Others might succeed in traveling to the West. Recently, a European Commissioner stated that a mass-exodus of ISIS fighters to Europe as a result of the Mosul offensive is however unlikely. Yet according to FBI director Comey, ongoing successes against ISIS can cause just that, as he stated to expect an unprecedented ‘terrorist diaspora' to Western Europe and the United States in the upcoming years as ISIS gets pushed back. How many will return when the pressure on the caliphate continues to increase remains to be seen. Of those that do, as shown by returning fighters in previous conflicts, some might integrate peacefully while others might become engaged in terrorist activity. With regards to the latter, it is important to keep in mind that leaving ISIS behind (disengagement) does not also has to mean leaving the extremist ideology behind (deradicalisation). Relatedly, there might be those who leave ISIS territory but who are not disengaged at all; who leave the caliphate to continue ISIS’ jihad elsewhere.

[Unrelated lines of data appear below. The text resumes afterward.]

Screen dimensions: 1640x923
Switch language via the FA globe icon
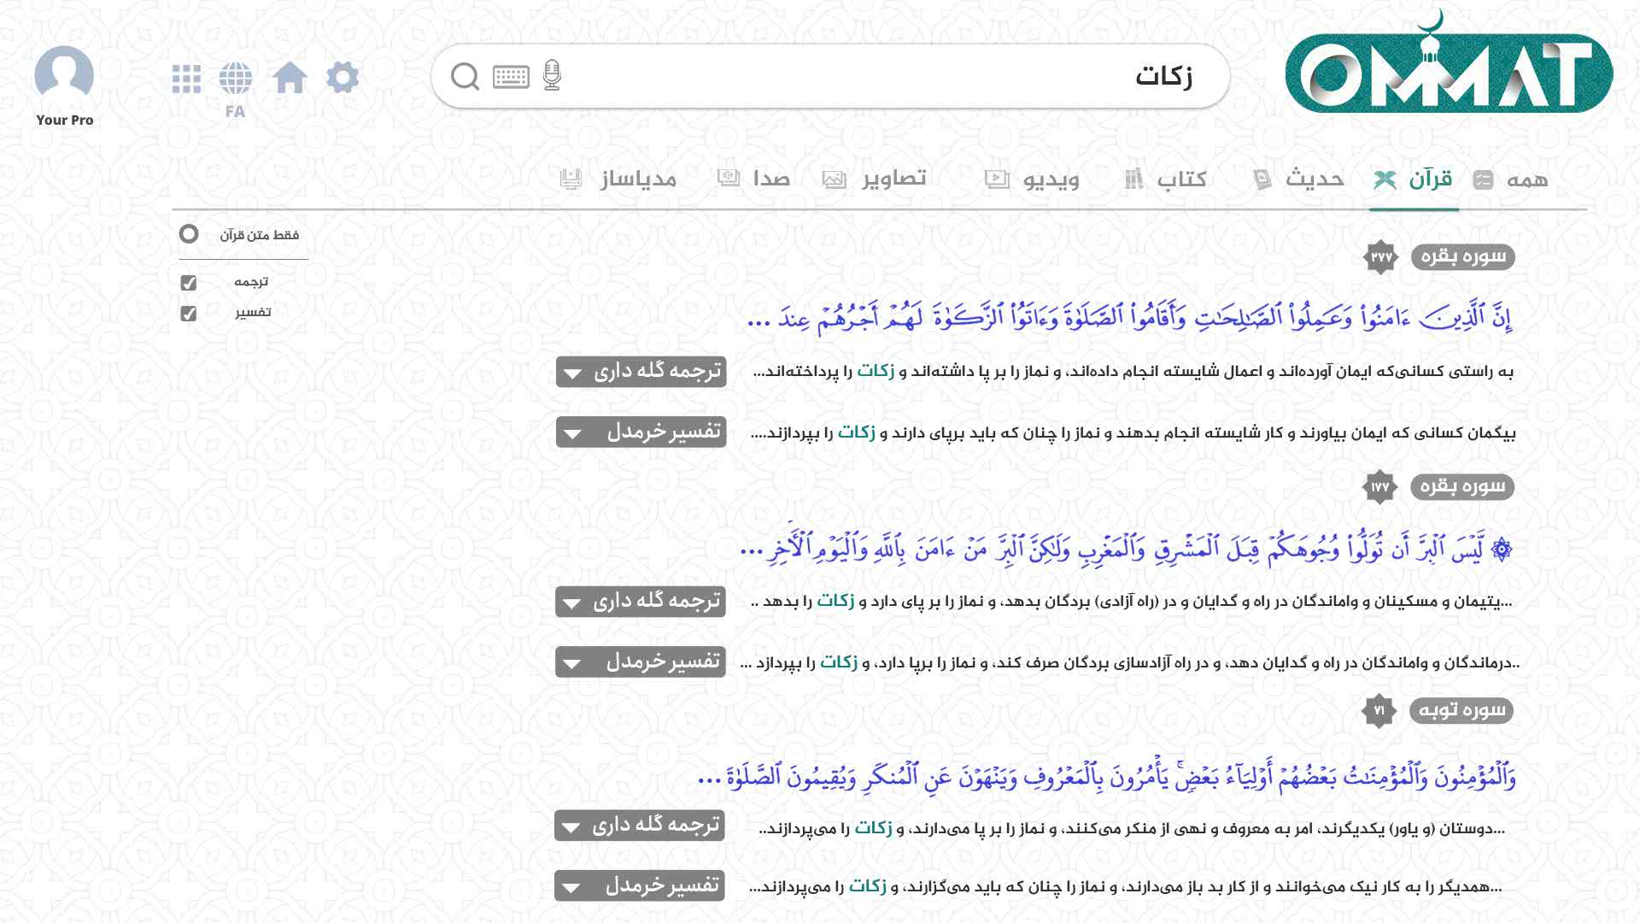(x=235, y=76)
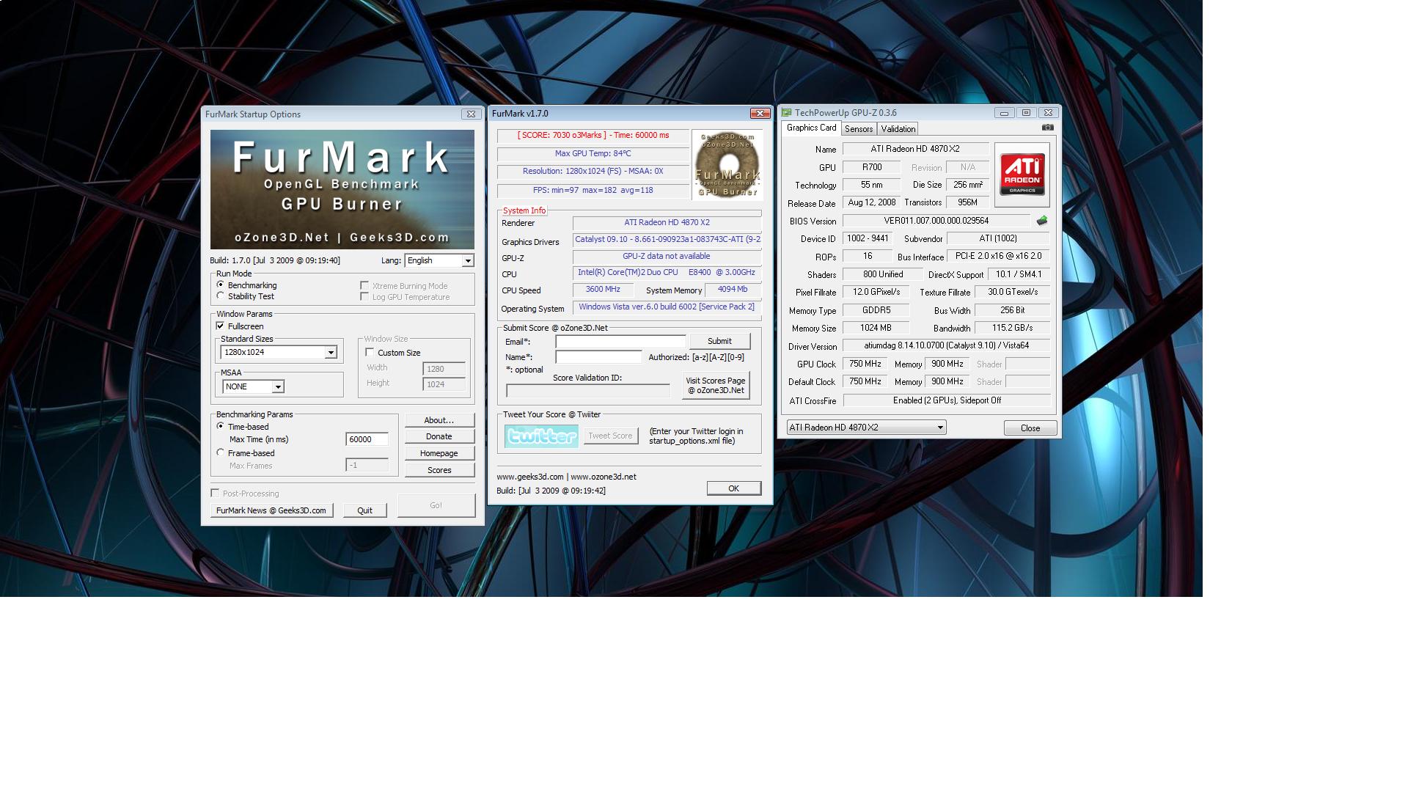Enable the Custom Size checkbox

370,353
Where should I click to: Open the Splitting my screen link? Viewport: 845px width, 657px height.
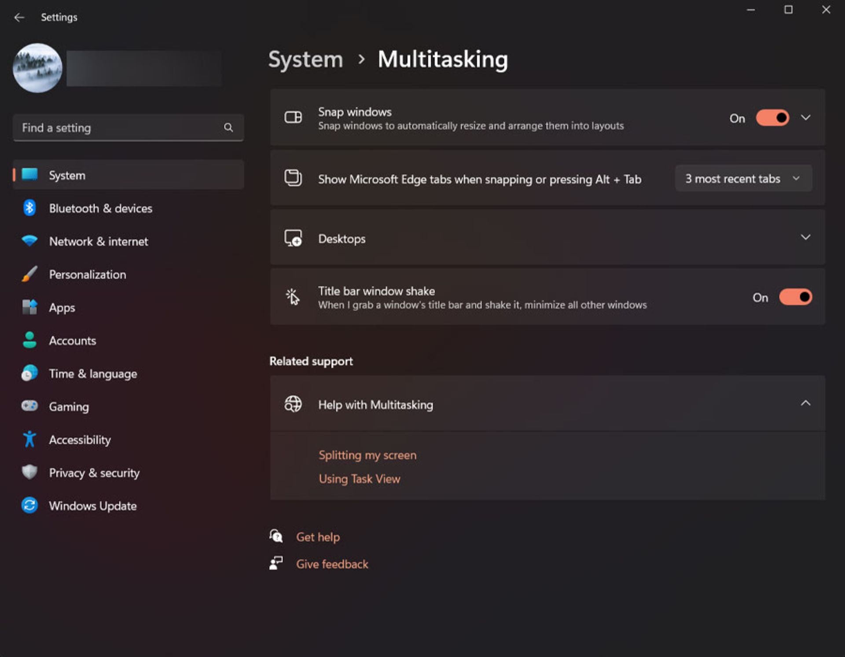coord(367,455)
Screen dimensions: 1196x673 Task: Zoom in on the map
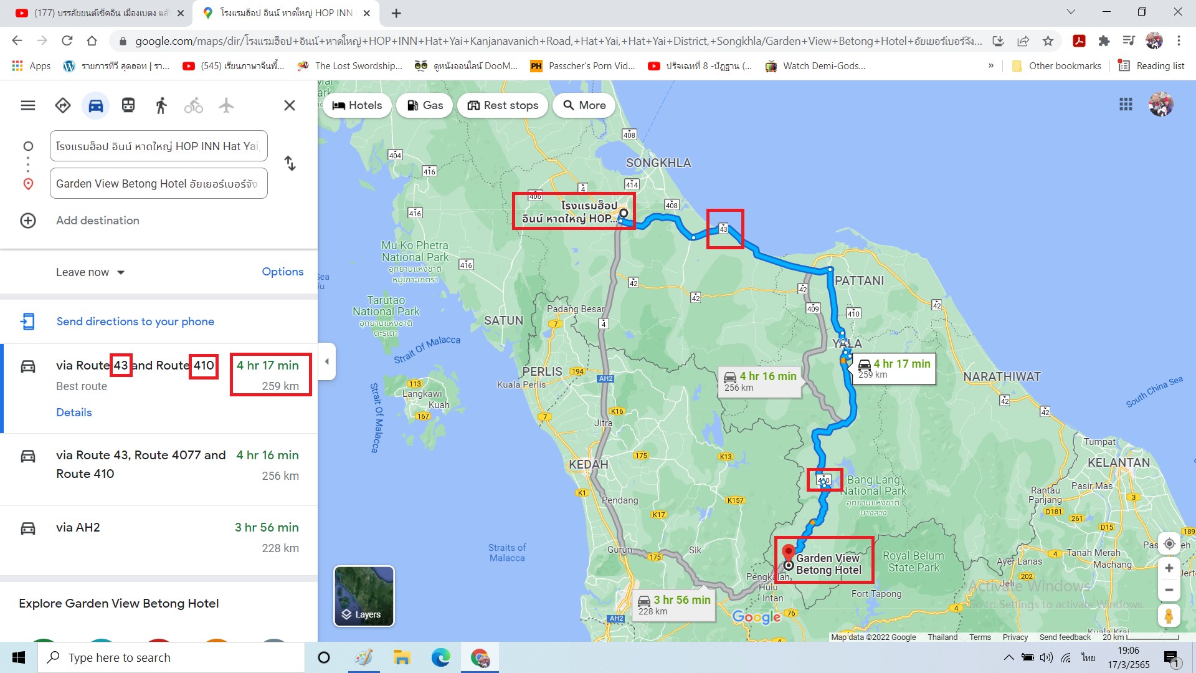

Capturing Mosul and other major ISIS-holdings are important steps in the campaign against ISIS. Such successes have however the potential to increase the number (former) ISIS members that travel to the West – although this is by no means the only possible scenario as shown above. Given that the threat that foreign fighters pose to the West lies mainly in their return, successes against ISIS can therefore potentially increase the risk that Western countries face. Even more so as not only Western individuals might return, but also non-Western ISIS fighters might decide to leave the caliphate and to travel to the West. As such, successes against ISIS in Syria and Iraq constitute no reason for Western authorities to sit back.